It’s very rare that a parent would request for their parental responsibility to be terminated. But in one of the first cases of its kind, GF (A Minor), Re  EWFC 203, this is exactly what happened.
What is Parental Responsibility?
Parental responsibility refers to the rights and duties which a parent has in respect of their child. In practical terms, it means the power to make important decisions in relation to a child such as where they live, which school they go, and what medical treatment they can or cannot receive. All birth mothers automatically have parental responsibility as do fathers married to the mother at the time of the child’s birth, and fathers, civil partners and partners of mothers registered as the child’s legal parent on the birth certificate.
GF (A Minor), Re  EWFC 203 (11 July 2023)
In this case, GF (A Minor), Re  EWFC 203, the child was already subject to a care order and the child had no relationship with the father. The child specifically did not want to see the father and he made an application to terminate his parental responsibility, which he had acquired by being named on the birth certificate.
The reason why this case is highly unusual is that applications of this nature are usually in circumstances where there is a very significant risk of harm to the child for their parent to retain their parental responsibility. It is not applied when there is no current relationship between the child and parent. What has happened for this relationship to breakdown so irretrievably?

--- WHAT YOU WILL DO ---
Please list the examples of important decisions about a child that the article on parental responsibility gives.

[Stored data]
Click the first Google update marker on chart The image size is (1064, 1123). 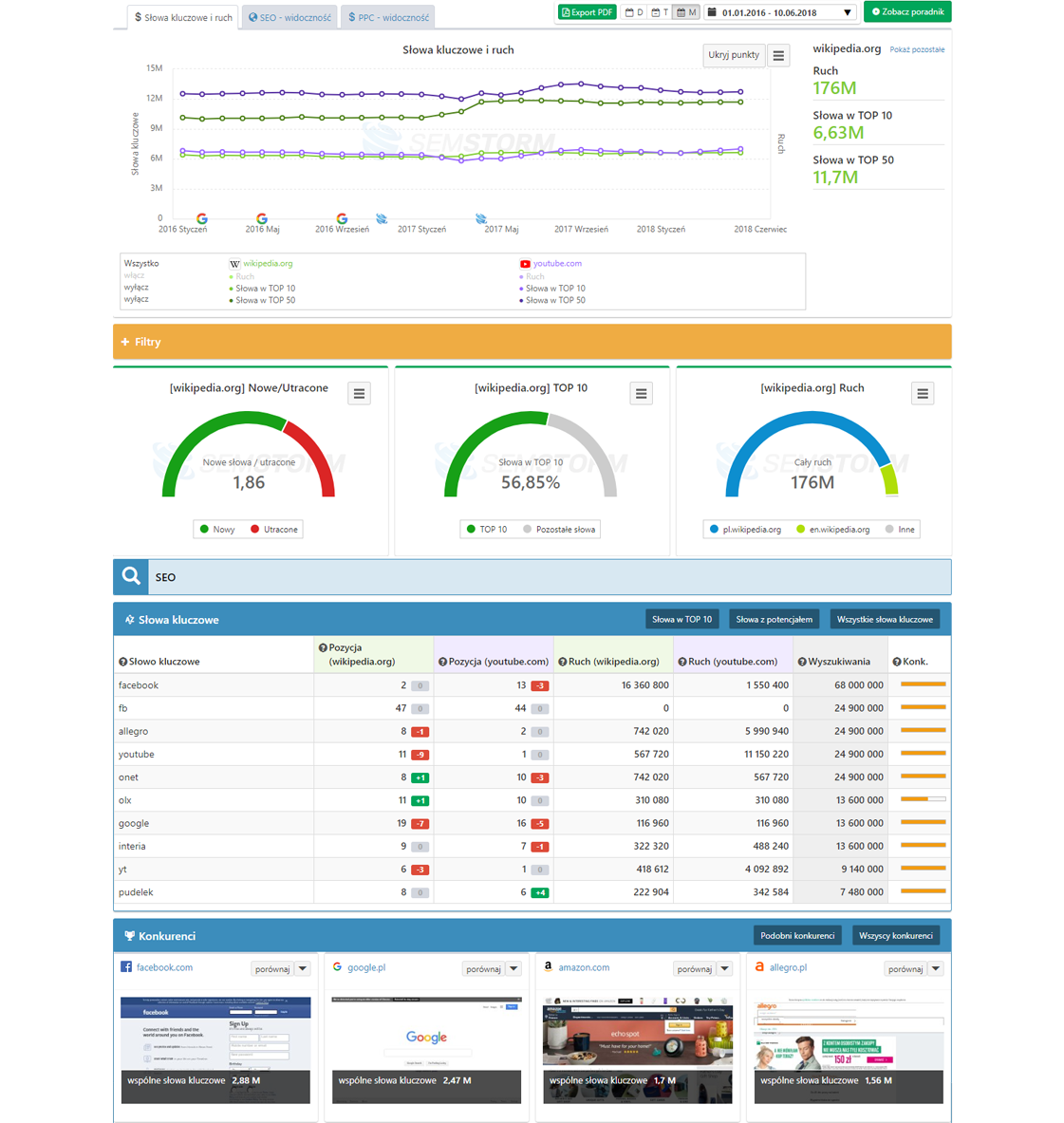(201, 218)
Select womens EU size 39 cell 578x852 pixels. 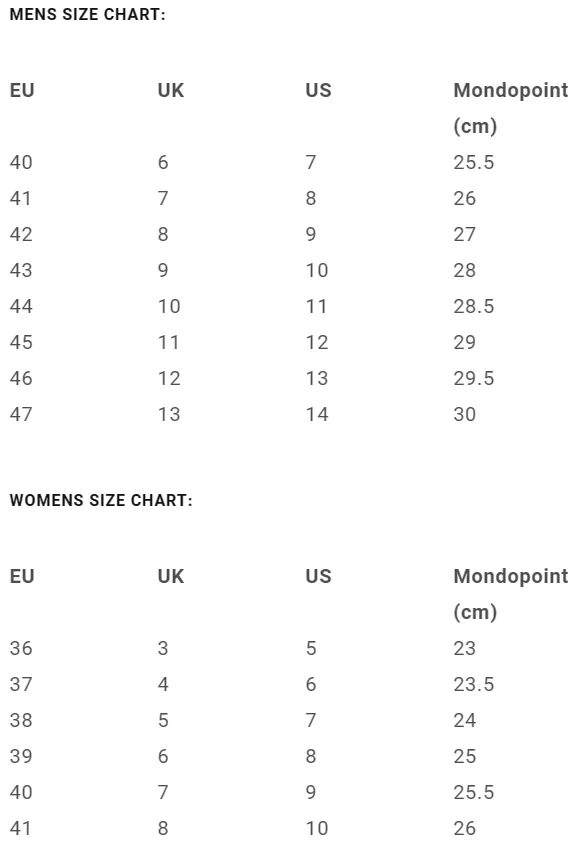[21, 756]
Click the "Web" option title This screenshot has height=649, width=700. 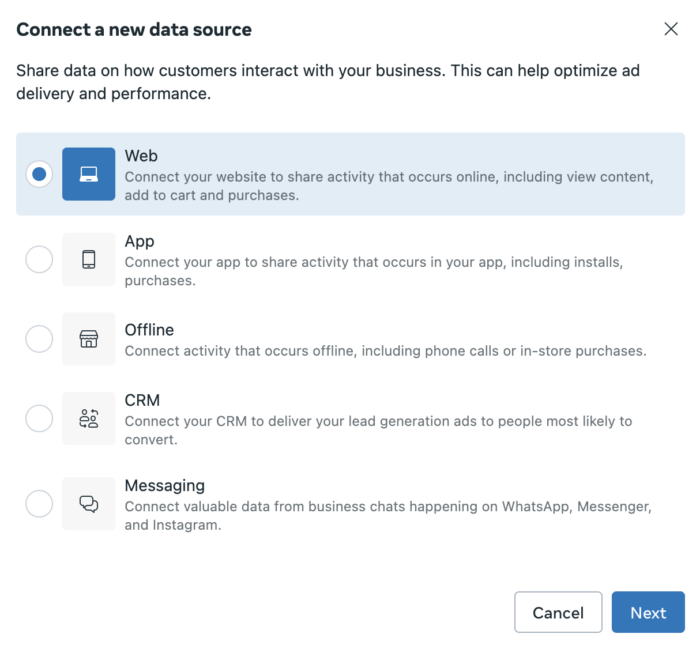[x=141, y=156]
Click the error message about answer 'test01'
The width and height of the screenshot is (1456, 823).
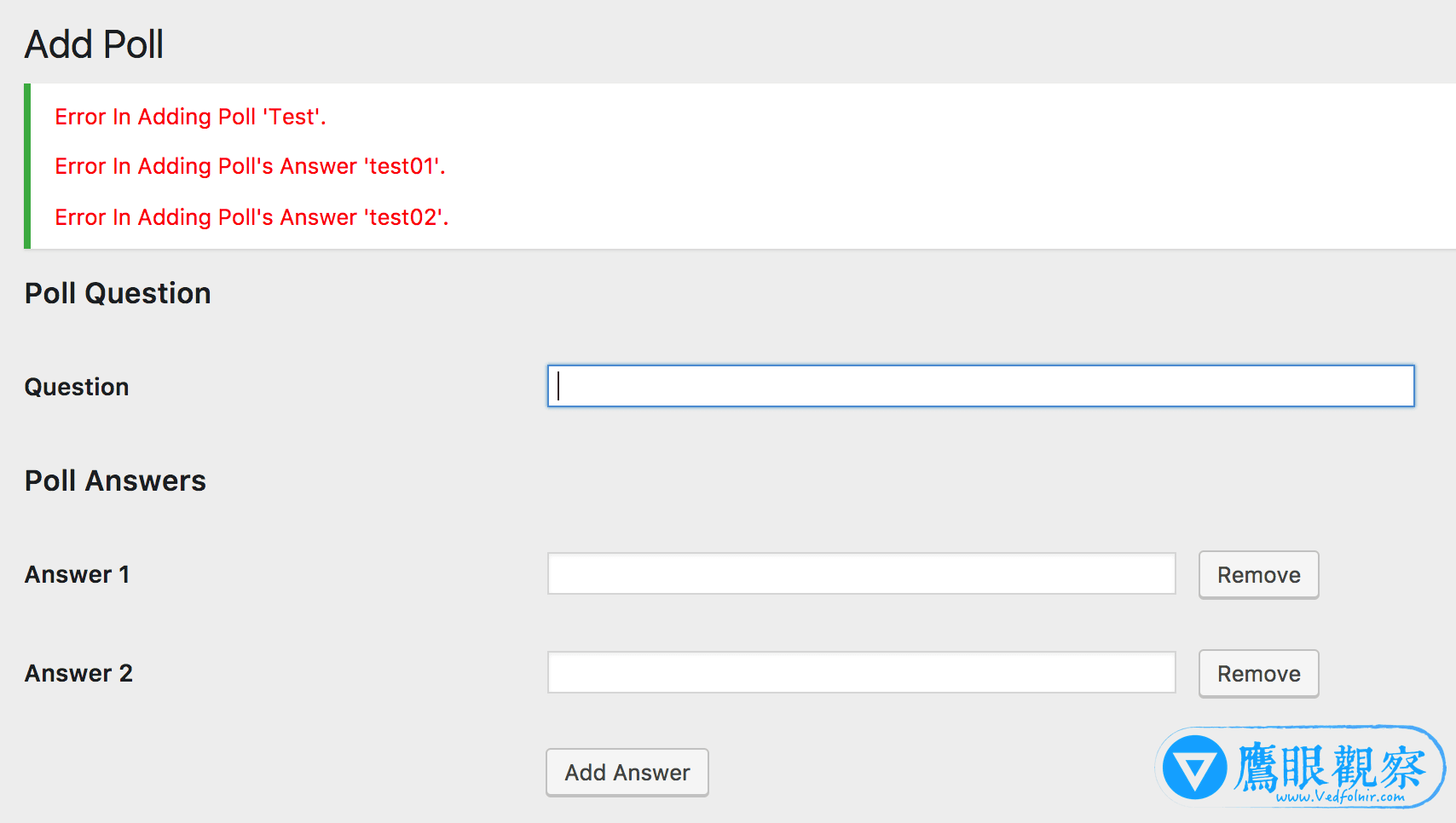(250, 166)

--- WRITTEN RESPONSE ---
- Where the child lives
- Which school the child goes to
- What medical treatment the child can or cannot receive